Instigateur potentiel du long plan-séquence analogique Miklos Jancso tourne Sirocco d'Hiver à la toute fin des années 60, s'intéressant encore et toujours au passé et à l'Histoire de son pays.
En un peu plus d'une dizaine de plans-séquence purement et simplement collés les uns aux autres afin d'en faire 70 minutes de métrage quasiment exemptes de montage le célèbre et regretté réalisateur hongrois poursuit sa sempiternelle étude des révoltes et autres révolutions humaines, répétant les mêmes oppositions entre pouvoir et soumission, oppresseurs et opprimés... Disons le tout à trac : sur le plan essentiellement technique Sirocco d'Hiver est un pur objet de fascination, formant un très grand film de cinématographie. Virtuosité d'une caméra régulièrement mobile, suivant à la trace les personnages dudit métrage ; scénographique circulaire, échelonnant ses valeurs de plans dans une spatialité renversante ; rigueur formelle transformant la réalisation en véritable prouesse débarrassée d'esbroufe... Miklos Jancso n'épargne rien au profit du hasard, ne se désolidarisant d'aucune façon de son Sujet puisque celui-ci fait intégralement corps avec son troisième oeil...

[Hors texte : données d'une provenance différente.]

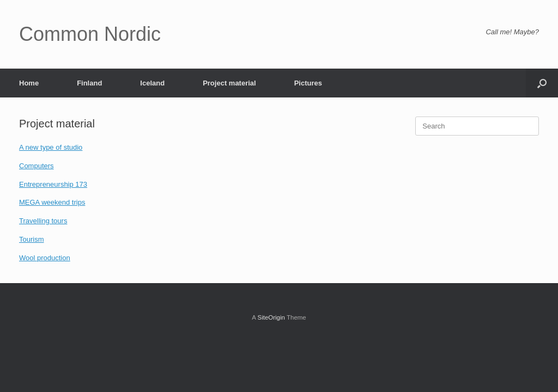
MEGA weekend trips (52, 202)
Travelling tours (43, 220)
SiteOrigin (271, 317)
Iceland (152, 83)
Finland (89, 83)
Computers (37, 166)
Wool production (45, 258)
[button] (542, 83)
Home (29, 83)
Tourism (32, 239)
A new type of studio (51, 147)
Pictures (308, 83)
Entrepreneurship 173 (53, 184)
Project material (229, 83)
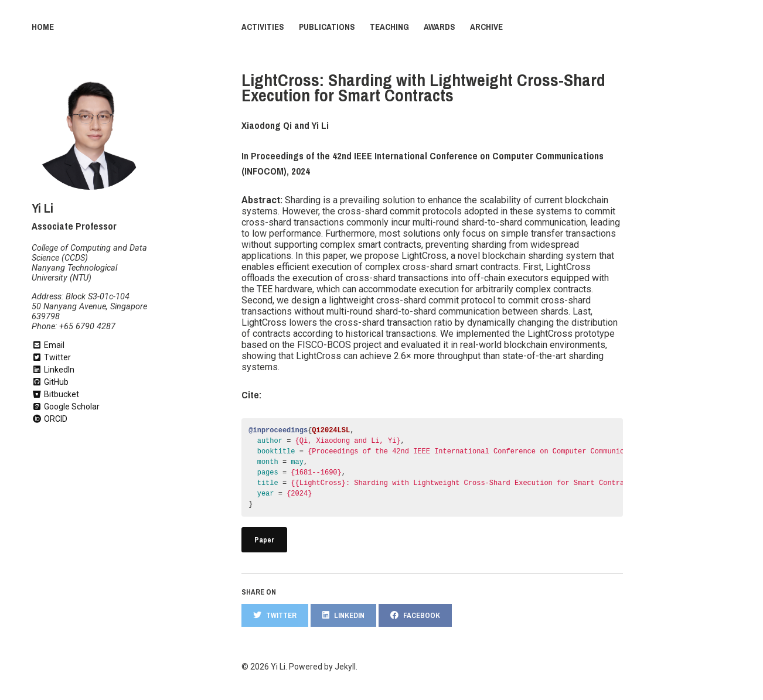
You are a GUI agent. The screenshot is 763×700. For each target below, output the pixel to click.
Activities (263, 27)
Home (43, 27)
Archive (486, 27)
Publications (327, 27)
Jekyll (345, 667)
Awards (440, 27)
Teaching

Immense film donc, paradoxalement trop aride et redondant pour véritablement bouleverser sur la durée. Médusant, abscons et nébuleux le scénario de Sirocco d'Hiver pèche par excès de schématisme et de puissance abstractive : à peine comprend-on l'idée d'un complot ourdi contre la figure de Marko, esprit bouillonnant sous une tête froide clairement vindicative, et celle d'une insurrection politique mâtinée de calculs meurtriers... Le film fascine par sa maîtrise technique en même temps qu'il indiffère par son absence d'émotions, trop froid, trop figé pour réellement outrepasser le simple stade du bel objet filmique. Grand mais lassant.